WHAT YOU ARE ASKED TO DO: Rewrite the entries from the start through the line containing "Action: click(59, 220)", renaming "badge" to "crest" and changing nothing else. Leave the pictures out of your answer.

[Items from a data source]
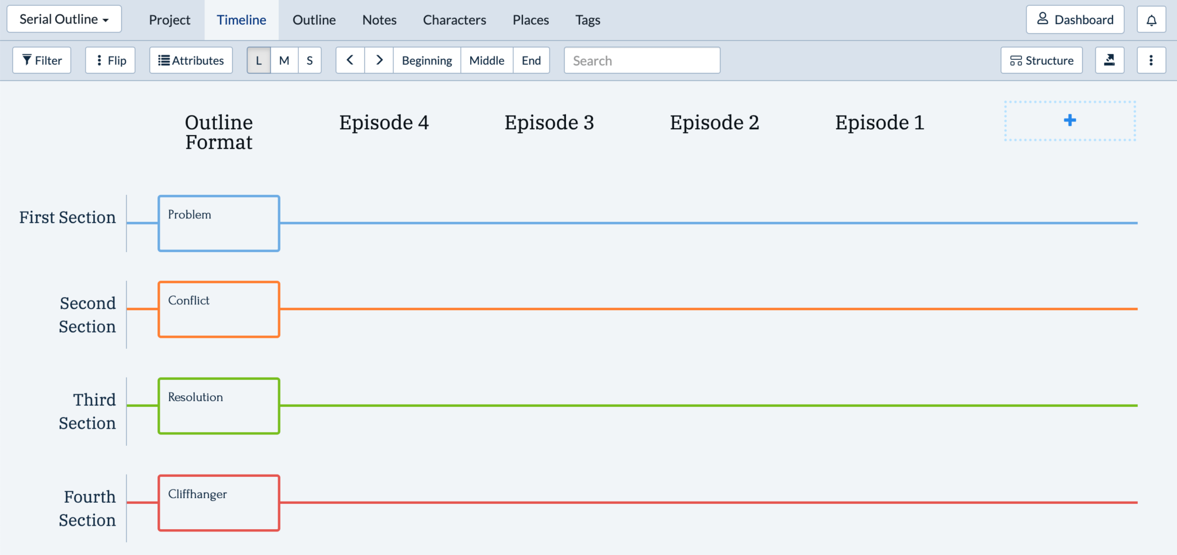The image size is (1177, 555).
Task: Add a new episode with plus icon
Action: click(x=1070, y=121)
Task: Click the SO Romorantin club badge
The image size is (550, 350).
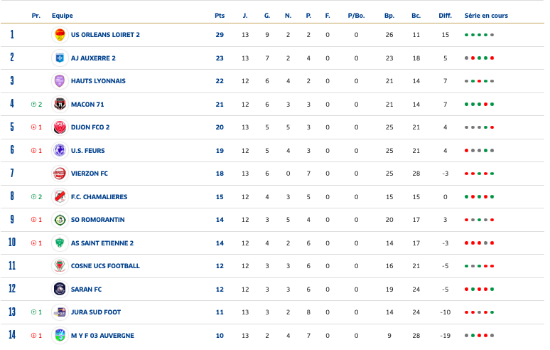Action: click(59, 220)
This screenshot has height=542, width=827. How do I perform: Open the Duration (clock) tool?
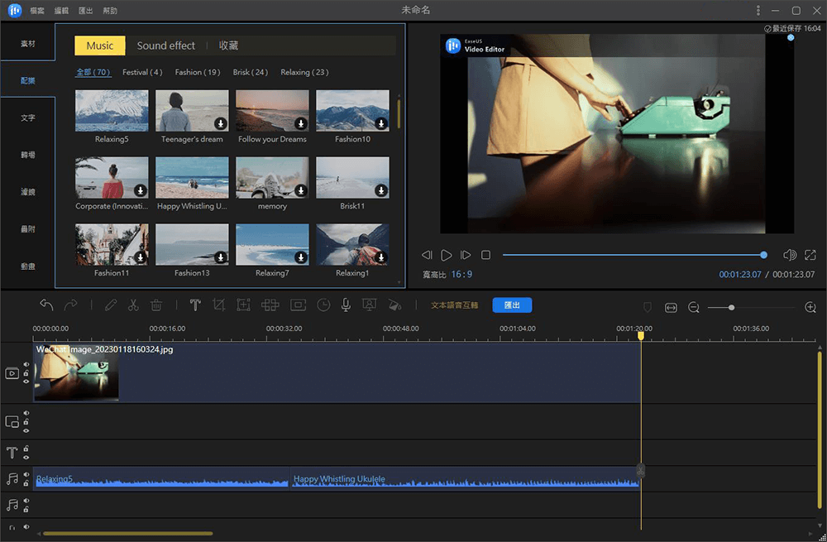[323, 306]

COMPLETE OUTPUT:
The image size is (1177, 555).
Task: Add a new episode with plus icon
Action: click(x=1070, y=121)
Task: Click the SO Romorantin club crest
The image size is (550, 350).
Action: click(59, 220)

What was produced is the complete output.